In 2018, the MyFitnessPal app was hacked, affecting 150 million users. The hack exposed the login credentials for app users; a year later, it was discovered that the stolen credentials were being sold on the dark web. Recently, that breach led to another, the Independence Blue Cross breach.
Independence Blue Cross Breach: What Happened
On May 8, 2020, Independence Blue Cross Privacy Office was notified that plan members’ protected health information (PHI) had been accessed by an unauthorized party. Upon further investigation, it was discovered that their member portal had been accessed from March 17, 2020 to April 30, 2020. Members affected by the breach had login credentials that had been exposed in a previous breach. Passwords previously exposed in the 2018 MyFitnessPal app were used to access the Independence member portal.
It is unclear as to how many plan members were affected by the Independence Blue Cross breach, however, the exposed information included member names, identification numbers, claims data, spending account balances, provider information, prescription information, and plan types.
In response to the breach, Independence is offering 24 months of free credit monitoring and identity protection services to exposed plan members. Additionally, Independence reviewed their internal policies and procedures, and has implemented additional technical controls to prevent similar incidents from occurring in the future.

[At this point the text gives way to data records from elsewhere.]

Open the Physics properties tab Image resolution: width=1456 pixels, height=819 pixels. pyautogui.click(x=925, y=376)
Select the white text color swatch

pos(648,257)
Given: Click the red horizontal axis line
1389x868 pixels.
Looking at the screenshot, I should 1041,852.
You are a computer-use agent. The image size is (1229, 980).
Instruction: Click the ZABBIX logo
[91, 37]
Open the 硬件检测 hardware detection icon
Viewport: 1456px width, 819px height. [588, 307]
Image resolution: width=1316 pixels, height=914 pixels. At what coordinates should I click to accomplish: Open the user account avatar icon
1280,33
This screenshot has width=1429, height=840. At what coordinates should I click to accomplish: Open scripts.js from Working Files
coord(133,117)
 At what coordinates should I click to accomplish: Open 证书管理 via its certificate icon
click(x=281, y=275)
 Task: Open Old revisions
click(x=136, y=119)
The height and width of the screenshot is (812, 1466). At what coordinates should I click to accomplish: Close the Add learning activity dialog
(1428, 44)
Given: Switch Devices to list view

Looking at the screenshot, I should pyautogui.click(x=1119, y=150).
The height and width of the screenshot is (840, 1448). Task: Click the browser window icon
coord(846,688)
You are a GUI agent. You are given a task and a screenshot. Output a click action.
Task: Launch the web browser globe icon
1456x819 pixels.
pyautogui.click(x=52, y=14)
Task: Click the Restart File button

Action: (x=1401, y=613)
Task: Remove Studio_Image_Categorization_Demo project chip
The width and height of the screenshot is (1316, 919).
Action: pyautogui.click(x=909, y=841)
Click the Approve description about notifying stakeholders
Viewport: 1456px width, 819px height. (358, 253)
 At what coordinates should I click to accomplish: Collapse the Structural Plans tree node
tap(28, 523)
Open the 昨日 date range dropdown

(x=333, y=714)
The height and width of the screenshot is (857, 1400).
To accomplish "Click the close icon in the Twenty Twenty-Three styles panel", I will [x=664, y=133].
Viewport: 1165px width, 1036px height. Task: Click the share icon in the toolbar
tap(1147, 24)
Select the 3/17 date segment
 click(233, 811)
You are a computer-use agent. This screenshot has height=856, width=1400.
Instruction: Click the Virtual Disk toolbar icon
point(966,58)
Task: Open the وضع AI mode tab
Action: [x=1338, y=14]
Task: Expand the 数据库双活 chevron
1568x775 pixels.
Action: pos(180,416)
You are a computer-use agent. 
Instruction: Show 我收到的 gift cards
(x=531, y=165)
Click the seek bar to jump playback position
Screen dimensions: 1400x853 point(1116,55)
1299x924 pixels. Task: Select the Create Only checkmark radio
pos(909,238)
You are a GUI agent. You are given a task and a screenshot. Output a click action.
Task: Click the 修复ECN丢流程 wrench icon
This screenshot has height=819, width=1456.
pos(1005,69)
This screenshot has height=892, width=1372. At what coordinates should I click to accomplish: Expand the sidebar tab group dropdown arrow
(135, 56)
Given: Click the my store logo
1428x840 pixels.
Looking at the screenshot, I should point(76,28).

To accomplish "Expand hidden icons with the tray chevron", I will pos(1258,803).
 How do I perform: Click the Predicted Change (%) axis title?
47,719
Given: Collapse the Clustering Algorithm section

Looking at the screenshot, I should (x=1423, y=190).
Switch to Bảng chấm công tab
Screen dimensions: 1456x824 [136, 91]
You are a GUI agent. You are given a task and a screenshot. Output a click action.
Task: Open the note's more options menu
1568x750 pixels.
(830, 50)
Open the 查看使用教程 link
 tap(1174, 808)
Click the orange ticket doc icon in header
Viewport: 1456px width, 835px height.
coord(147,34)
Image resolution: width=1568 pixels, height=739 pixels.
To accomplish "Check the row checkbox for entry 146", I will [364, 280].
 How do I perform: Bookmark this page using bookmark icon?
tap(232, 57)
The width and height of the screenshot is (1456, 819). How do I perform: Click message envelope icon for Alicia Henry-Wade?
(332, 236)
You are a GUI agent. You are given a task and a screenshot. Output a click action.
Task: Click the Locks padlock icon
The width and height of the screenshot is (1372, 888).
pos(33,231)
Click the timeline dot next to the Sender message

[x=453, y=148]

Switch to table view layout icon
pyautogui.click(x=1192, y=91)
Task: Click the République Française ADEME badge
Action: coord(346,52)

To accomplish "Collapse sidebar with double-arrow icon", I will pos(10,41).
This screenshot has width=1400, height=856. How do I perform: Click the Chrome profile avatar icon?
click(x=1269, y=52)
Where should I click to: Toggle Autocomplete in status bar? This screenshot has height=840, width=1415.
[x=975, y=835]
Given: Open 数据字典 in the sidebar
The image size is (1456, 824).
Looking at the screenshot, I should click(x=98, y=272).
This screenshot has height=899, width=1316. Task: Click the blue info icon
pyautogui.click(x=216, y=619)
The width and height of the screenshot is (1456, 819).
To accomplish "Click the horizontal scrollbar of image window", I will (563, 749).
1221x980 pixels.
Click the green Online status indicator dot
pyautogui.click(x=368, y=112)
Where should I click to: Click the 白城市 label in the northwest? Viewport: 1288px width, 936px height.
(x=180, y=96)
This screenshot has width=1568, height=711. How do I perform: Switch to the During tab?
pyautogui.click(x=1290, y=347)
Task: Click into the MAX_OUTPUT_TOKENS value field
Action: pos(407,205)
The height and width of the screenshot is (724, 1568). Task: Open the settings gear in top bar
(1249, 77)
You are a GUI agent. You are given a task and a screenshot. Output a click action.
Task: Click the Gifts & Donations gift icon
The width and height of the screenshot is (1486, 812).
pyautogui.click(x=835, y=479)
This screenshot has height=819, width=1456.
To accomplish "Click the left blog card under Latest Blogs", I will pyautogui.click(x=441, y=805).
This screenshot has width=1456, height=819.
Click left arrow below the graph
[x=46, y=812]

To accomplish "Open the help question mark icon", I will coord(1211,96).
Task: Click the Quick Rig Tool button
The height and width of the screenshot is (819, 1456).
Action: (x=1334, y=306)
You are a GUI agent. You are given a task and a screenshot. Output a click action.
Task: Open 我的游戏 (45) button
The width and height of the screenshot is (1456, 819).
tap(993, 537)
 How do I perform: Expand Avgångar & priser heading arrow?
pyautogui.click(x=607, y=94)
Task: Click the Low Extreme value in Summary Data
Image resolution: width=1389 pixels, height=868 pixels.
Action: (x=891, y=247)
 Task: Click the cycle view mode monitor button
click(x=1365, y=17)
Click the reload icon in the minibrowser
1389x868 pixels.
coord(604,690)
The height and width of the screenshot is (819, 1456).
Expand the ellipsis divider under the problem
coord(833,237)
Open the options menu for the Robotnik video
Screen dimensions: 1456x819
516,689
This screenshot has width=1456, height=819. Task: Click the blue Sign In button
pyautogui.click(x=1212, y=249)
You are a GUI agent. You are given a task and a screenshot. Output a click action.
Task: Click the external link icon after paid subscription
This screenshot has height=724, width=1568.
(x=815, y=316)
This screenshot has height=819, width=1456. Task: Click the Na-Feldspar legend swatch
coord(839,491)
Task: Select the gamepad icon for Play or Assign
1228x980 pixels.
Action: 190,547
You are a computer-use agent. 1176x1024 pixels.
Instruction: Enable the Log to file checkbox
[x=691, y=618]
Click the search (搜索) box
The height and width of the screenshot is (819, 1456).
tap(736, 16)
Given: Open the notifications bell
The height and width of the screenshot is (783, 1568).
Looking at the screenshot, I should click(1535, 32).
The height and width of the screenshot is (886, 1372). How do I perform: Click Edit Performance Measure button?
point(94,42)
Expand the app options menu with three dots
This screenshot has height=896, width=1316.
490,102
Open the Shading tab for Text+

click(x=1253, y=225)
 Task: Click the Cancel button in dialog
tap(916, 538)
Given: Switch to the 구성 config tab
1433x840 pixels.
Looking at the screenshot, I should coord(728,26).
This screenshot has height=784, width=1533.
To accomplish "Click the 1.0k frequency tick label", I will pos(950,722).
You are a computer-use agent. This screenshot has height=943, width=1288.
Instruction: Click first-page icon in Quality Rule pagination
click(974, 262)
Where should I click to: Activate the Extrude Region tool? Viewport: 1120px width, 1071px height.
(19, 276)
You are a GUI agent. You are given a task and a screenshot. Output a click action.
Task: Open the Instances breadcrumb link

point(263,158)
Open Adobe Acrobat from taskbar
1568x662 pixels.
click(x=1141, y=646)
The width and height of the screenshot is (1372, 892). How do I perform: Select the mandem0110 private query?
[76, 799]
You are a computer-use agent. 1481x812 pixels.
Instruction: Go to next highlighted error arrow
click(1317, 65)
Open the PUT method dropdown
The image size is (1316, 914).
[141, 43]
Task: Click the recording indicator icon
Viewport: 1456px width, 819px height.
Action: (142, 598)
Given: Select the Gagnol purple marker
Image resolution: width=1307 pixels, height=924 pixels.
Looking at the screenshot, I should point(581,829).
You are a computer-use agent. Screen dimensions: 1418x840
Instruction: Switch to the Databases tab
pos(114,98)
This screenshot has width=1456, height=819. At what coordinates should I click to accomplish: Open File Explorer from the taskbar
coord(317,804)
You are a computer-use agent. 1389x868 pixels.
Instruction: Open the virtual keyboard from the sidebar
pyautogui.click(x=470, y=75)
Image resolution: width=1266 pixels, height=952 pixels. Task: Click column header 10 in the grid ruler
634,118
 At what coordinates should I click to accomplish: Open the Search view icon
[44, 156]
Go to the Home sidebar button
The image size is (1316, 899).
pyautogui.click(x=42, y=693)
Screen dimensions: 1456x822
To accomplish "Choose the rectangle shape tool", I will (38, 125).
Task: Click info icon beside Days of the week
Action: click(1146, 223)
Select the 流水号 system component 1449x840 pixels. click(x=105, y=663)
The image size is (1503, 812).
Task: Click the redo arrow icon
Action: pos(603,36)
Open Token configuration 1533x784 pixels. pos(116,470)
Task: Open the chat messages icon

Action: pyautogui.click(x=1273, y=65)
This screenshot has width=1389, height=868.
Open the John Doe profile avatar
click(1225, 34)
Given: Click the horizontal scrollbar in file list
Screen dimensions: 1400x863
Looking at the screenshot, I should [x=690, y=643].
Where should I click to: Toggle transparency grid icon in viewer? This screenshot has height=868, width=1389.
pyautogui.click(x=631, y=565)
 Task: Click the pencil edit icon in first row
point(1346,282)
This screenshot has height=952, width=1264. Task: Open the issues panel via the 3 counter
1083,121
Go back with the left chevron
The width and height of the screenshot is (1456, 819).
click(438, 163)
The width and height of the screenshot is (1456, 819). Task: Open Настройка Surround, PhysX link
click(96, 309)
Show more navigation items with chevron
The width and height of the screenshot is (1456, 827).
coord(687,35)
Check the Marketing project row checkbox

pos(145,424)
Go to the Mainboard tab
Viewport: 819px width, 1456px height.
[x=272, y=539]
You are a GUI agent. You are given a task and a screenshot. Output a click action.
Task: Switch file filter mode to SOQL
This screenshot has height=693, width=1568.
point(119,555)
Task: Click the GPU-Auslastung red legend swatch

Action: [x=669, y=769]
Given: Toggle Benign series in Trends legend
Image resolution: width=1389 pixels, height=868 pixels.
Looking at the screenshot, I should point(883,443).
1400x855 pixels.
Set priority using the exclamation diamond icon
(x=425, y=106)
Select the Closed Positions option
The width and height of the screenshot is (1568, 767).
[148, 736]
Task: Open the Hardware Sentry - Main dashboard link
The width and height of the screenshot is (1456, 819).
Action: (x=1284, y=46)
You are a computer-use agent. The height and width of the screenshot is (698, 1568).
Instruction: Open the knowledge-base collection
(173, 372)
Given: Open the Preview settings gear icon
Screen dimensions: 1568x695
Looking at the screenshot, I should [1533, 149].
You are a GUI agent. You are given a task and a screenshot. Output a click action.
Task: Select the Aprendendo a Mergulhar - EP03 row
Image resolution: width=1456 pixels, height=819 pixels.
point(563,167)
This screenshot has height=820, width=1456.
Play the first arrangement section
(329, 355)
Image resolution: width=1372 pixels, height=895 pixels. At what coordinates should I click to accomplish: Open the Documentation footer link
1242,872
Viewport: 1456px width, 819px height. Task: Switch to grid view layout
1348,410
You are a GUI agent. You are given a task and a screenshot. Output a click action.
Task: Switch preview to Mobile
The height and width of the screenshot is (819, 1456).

Independence Blue Cross Breach: How it Could Have Been Prevented
Since the Independence Blue Cross breach stemmed from an unrelated breach, preventing this breach comes down to the members. Generally, when a user’s login credentials are potentially exposed by an app, the company, in this case MyFitnessPal, alerts users that their login information was compromised. Often, people use the same login credentials to access multiple sites, which was the case in this instance. This is why when users are notified that their login credentials may have been exposed, it is important that they change their passwords for other accounts that use the same login information.